BDI-II ratings over the course of MBU admission
In the BDI-II respondent sample, admission to our MBU had a clinically beneficial effect on maternal depression symptoms. According to the National Institute for Health and Clinical Excellence mental health guidelines, a clinically significant treatment effect for normal depression is a reduction of ⩾ 3 BDI-II points and for treatment-resistant depression a reduction of > 2 BDI-II points. Meanwhile, a Japanese study of 85 adults with major depression according to DSM-IV criteria proposes that a 5-point difference on BDI-II corresponds to a minimally important clinical difference, 6–9 point difference to a slight change, 10–19 points to a moderate change and 20 or more points to a large change. 17 A 16-point BDI-II difference represents a clinically significant change.

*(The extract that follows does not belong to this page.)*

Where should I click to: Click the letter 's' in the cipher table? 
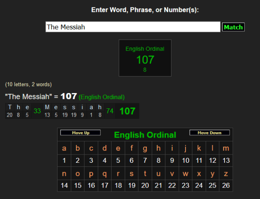click(132, 174)
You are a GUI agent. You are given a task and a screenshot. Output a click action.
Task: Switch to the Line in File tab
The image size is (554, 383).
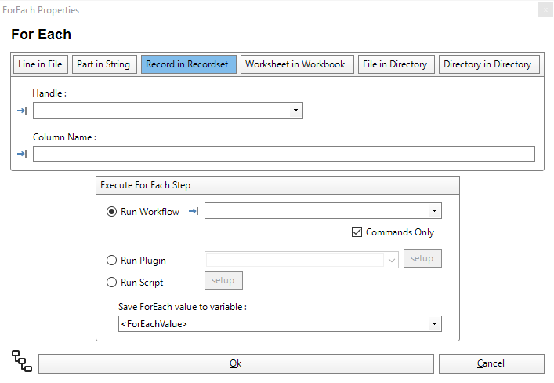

Of the respondents 23% (N = 29) continued to report depressive symptoms in the ‘moderate to severe’ category on BDI-II at discharge. Previous studies have found that up to 14% of women either did not improve or became worse from MBU admission. This subgroup of mothers needs close monitoring and coordinated follow-up in the community.
Research limitations
There is insufficient evidence to suggest that it was the admission itself that led to the reduction in BDI-II. Other factors include medication, ECT and psychotherapy. The proportion of participants with incomplete data reduced the sample size. BDI-II scores are subjective and may be over- or under- reported, which creates respondent bias. Objective ratings from the MBU staff and partners’ views would be valuable. It is not possible to make any conclusion about the impact on mother–baby attachment in this sample.
Conclusion
This study shows for the first time the clinical profile of mother–baby dyads admitted to this MBU, which are comparable to data from worldwide and means the results may be generalized. The results show that in a sample of mother–baby dyads admitted to our MBU in the first year postpartum, there was a statistically and clinically significant improvement in maternal BDI-II scores with an average reduction of 16 BDI-II points. The current study contributes to the field of perinatal psychiatry by providing new evidence on the positive impact of MBU on maternal depression symptoms.
Future MBU programme development and research recommendations
Research implications
The use of EPDS or the Marcé Clinical Checklist would allow even closer comparison of our MBU data with worldwide data. A concurrent objective measure of maternal depression, global assessment of function and mother–infant attachment would be useful.
Clinical implications
The identification of the key features of the MBU programme that improve maternal depression symptoms and integration of these features into home or community programmes would allow more women to access postpartum mental health care. Addressing the partners’ views and function as primary outcome variables and targets of intervention would be useful.